Some do it with a bitter look,
Some with a flattering word.
The coward does it with a kiss,
The brave man with a sword!
Some love too little, some too long,
Some sell, and others buy;
Some do the deed with many tears,
And some without a sigh:
For each man kills the thing he loves,
Yet each man does not die.
For oak and elm have pleasant leaves
That in the spring-time shoot:
But grim to see is the gallows-tree,
With its adder-bitten root,
And, green or dry, a man must die
Before it bears its fruit!
We were as men who through a fen
Of filthy darkness grope:
We did not dare to breathe a prayer,
Or give our anguish scope:
Something was dead in each of us,
And what was dead was Hope.
I know not whether Laws be right,
Or whether Laws be wrong;
All that we know who lie in goal
Is that the wall is strong;
And that each day is like a year,
A year whose days are long.
But this I know, that every Law
That men have made for Man,
Since first Man took his brother's life,
And the sad world began,
But straws the wheat and saves the chaff
With a most evil fan.
This too I know--and wise it were
If each could know the same--
That every prison that men build
Is built with bricks of shame,
And bound with bars lest Christ should see
How men their brothers maim.
The vilest deeds like poison weeds
Bloom well in prison-air:
It is only what is good in Man
That wastes and withers there:
Pale Anguish keeps the heavy gate,
And the Warder is Despair
I wish you would read all 109 verses.
And now for Alan Turing.
He died even younger than Oscar Wilde at the age of 41 when he committed suicide by taking a cyanide pill.
Alan Turing is regarded as the father of Computer Science and Artificial Intelligence and might have invented the first computer called the Turing Machine, to break the German military codes during World War II. He was a mathematician, logician, cryptanalyst and computer scientist. His Turing Test for the establishment of the presence of intelligence in anything, specially machines, is still being used today.
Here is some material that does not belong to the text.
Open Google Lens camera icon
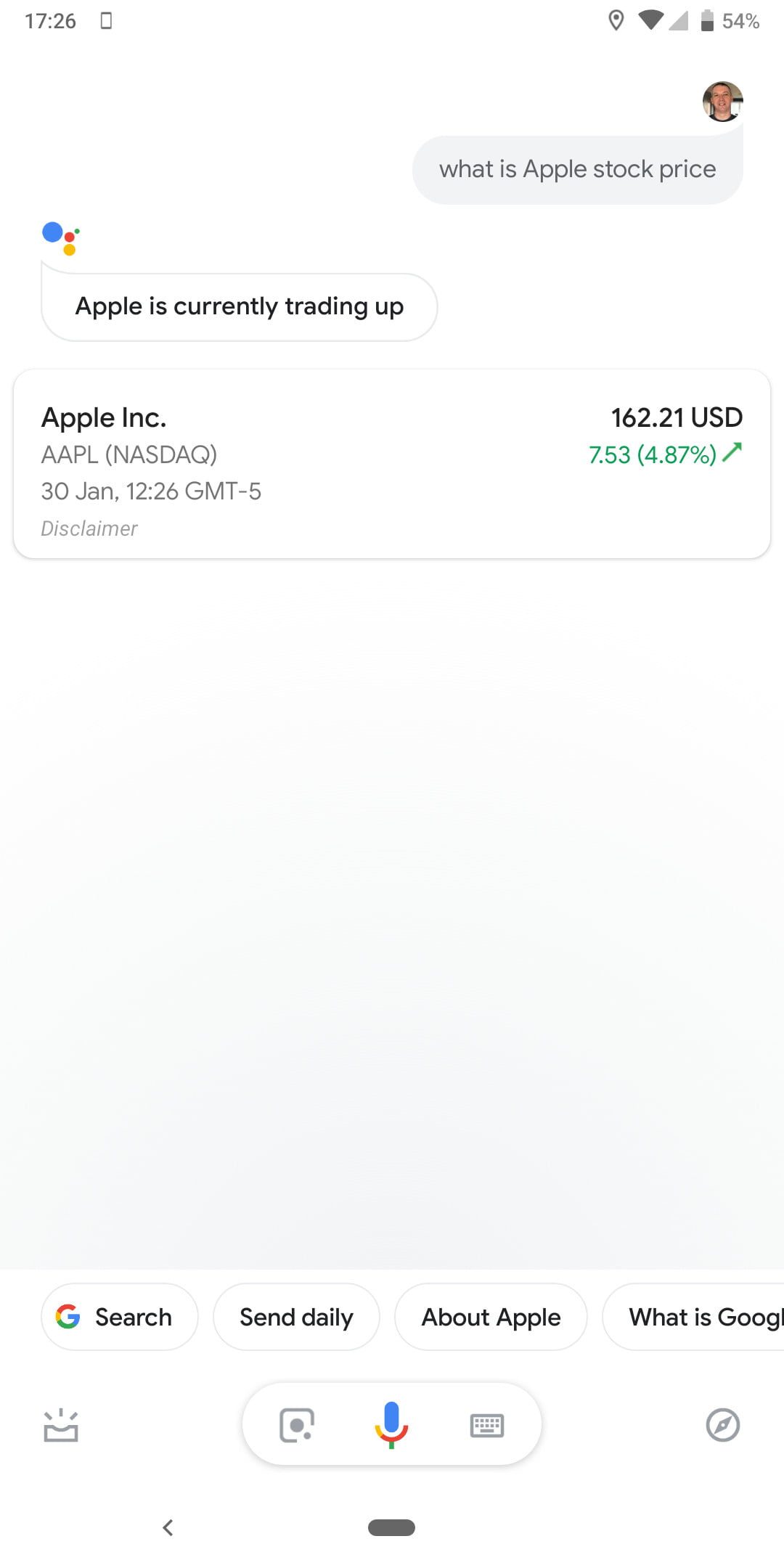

After being charged for 'gross indecency', his security clearance was cancelled and he lost his job.
In 1952, he was criminally prosecuted for homosexuality, and given a chance to ingest female hormones (chemical castration) instead of a prison sentence. The hormones led to the growth of his breasts and ultimately he committed suicide.
In 2009, Prime Minister Gordon Brown made an official apology for the way in which he was treated.
Conclusion.
Do you think I will shun my gay friends? No way.
Do I accept atheism as a better choice than homosexuality? No way.
Am I prepared to condemn a homosexual person, whilst I close my eyes for gossip, lies, fraud and corruption, as many of us do? No way.
Am I going to cast the first stone? No way.
Is a homosexual person allowed to serve and praise God? Of course - scripture says all creation shall do that - and that includes them.